Golkar tunda umumkan nama bakal Cagub dan Cawagub untuk Pilgub Bali. Politisi Golkar baik di DPR hingga pengurus DPD hingga dewan pakar menolak menjelaskan alasan detil penundaan.

Redaksi Merdeka
Oleh Redaksi Merdeka - Reporter
Golkar tunda umumkan nama bakal Cagub dan Cawagub untuk Pilgub Bali
Ilustrasi Pilkada Serentak. ©2015 Merdeka.com

Acara pengumuman Bakal Calon Gubernur dan Wakil Gubernur dari Partai Golkar untuk Pilgub Bali 2019 yang direncanakan digelar di area Monumen Perjuangan Bajra Sandhi Denpasar pada 17 Mei, batal dilaksanakan.
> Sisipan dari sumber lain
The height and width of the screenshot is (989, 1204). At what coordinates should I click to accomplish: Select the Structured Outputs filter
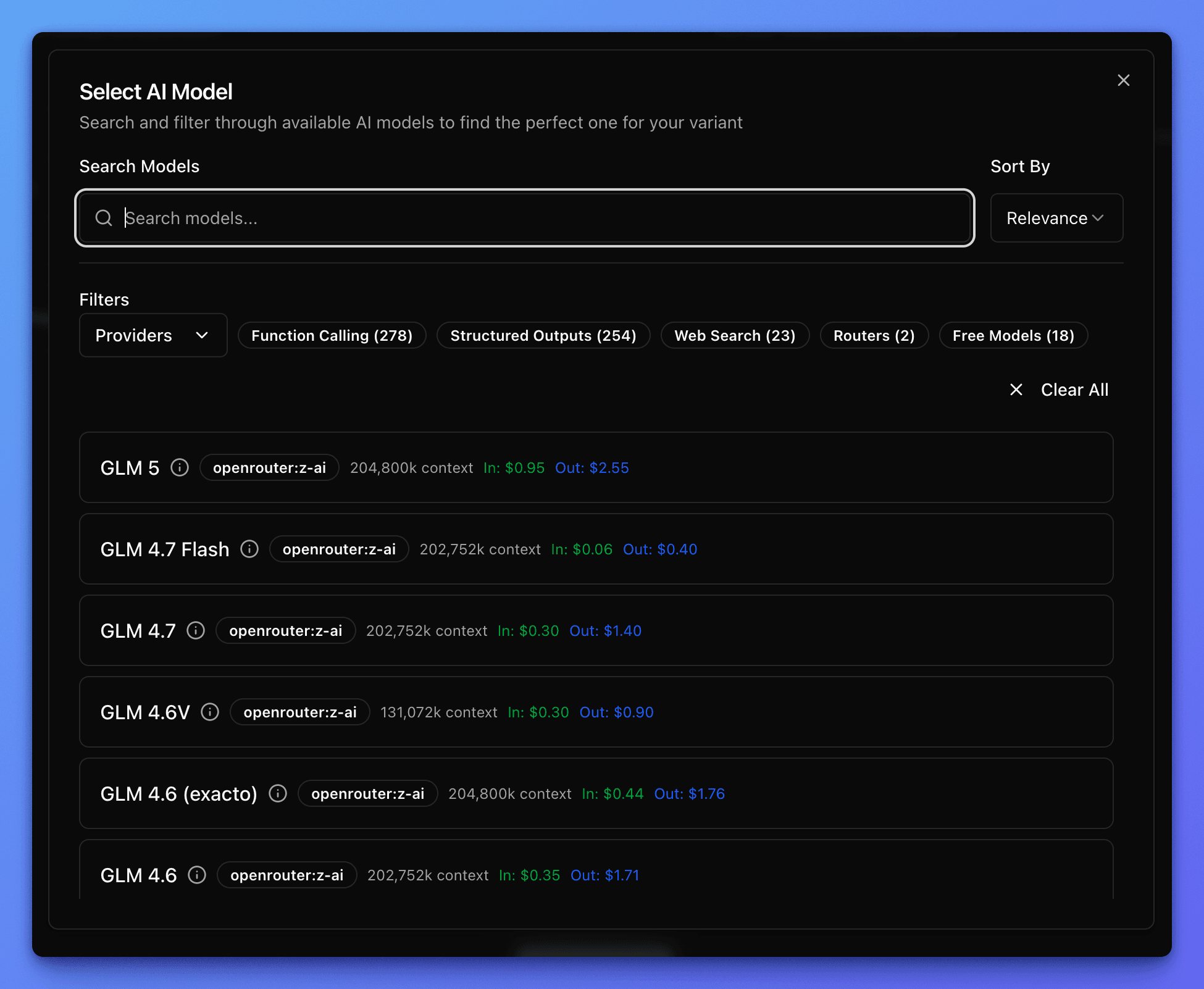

Ketua DPP Partai Golkar AA Bagus Adhi Mahendra Putra membenarkan penundaan penyerahan rekomendasi ini. Hanya saja, anggota Fraksi Partai Golkar DPR RI itu tak menjelaskan secara detil alasannya.

Dia juga tidak bicara banyak saat disinggung penundaan penyerahan rekomendasi lantaran belum diteken Ketua Umum dan Sekjen DPP Partai Golkar. "Acaranya memang ditunda. Nanti saat ada informasi kapan akan digelar, akan kami sampaikan," akunya.
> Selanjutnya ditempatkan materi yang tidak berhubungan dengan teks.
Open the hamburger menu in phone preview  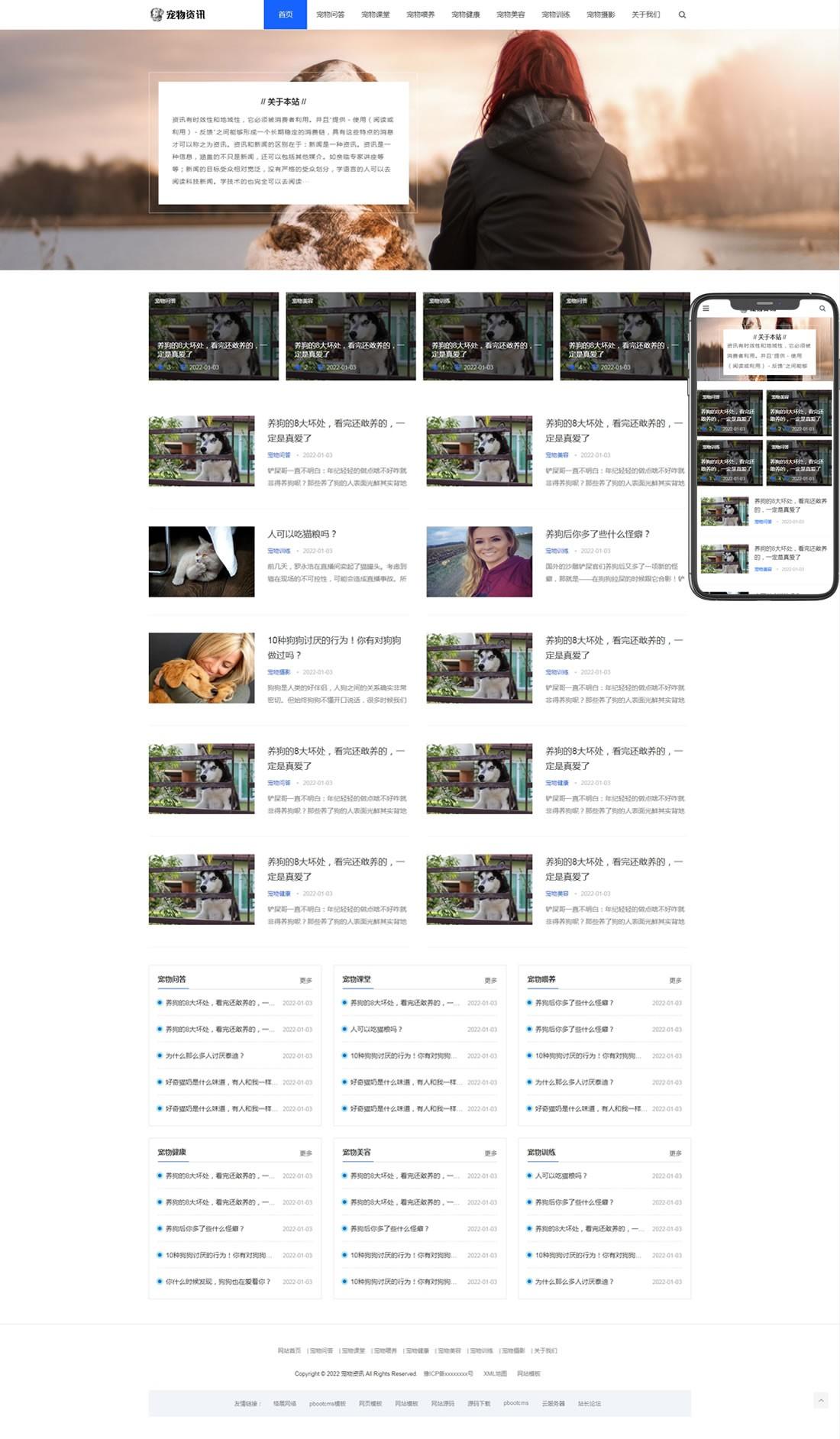[706, 309]
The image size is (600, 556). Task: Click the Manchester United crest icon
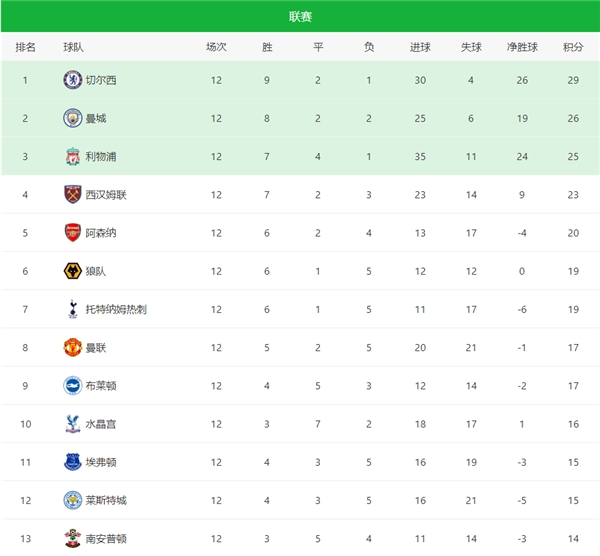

Terpisah, Sekretaris DPD I Golkar Bali, Nyoman Sugawa Kori juga menyatakan hal sama. Namun dia beralasan bahwa penundaan acara karena kesibukan Ketua Umum Setya Novanto yang rencananya ingin hadir pada acara penyerahan.

"Tidak ada pembatalan, tapi diundur dulu atau ditunda. Kemungkinan tanggal 24 Mei baru diumumkan langsung yang rencananya oleh Ketua Umum," Singkatnya.

Dewan Pakar DPP Partai Golkar Gede Sumarjaya Linggih tidak banyak komentar terkait alasan penundaan pengumuman bakal cagub dan cawagub Bali dari Partai berlambang pohon beringin tersebut. "Acaranya memang ditunda. Soal alasannya, saya kurang tahu," ujar Demer, sapaan akrab politisi asal Buleleng ini.

Sebelumnya, pada Jumat (12/5) lalu, DPD Partai Golkar Provinsi Bali mengeluarkan undangan yang ditujukan kepada DPD Partai Golkar Kabupaten/Kota se-Bali untuk menghadiri acara ini.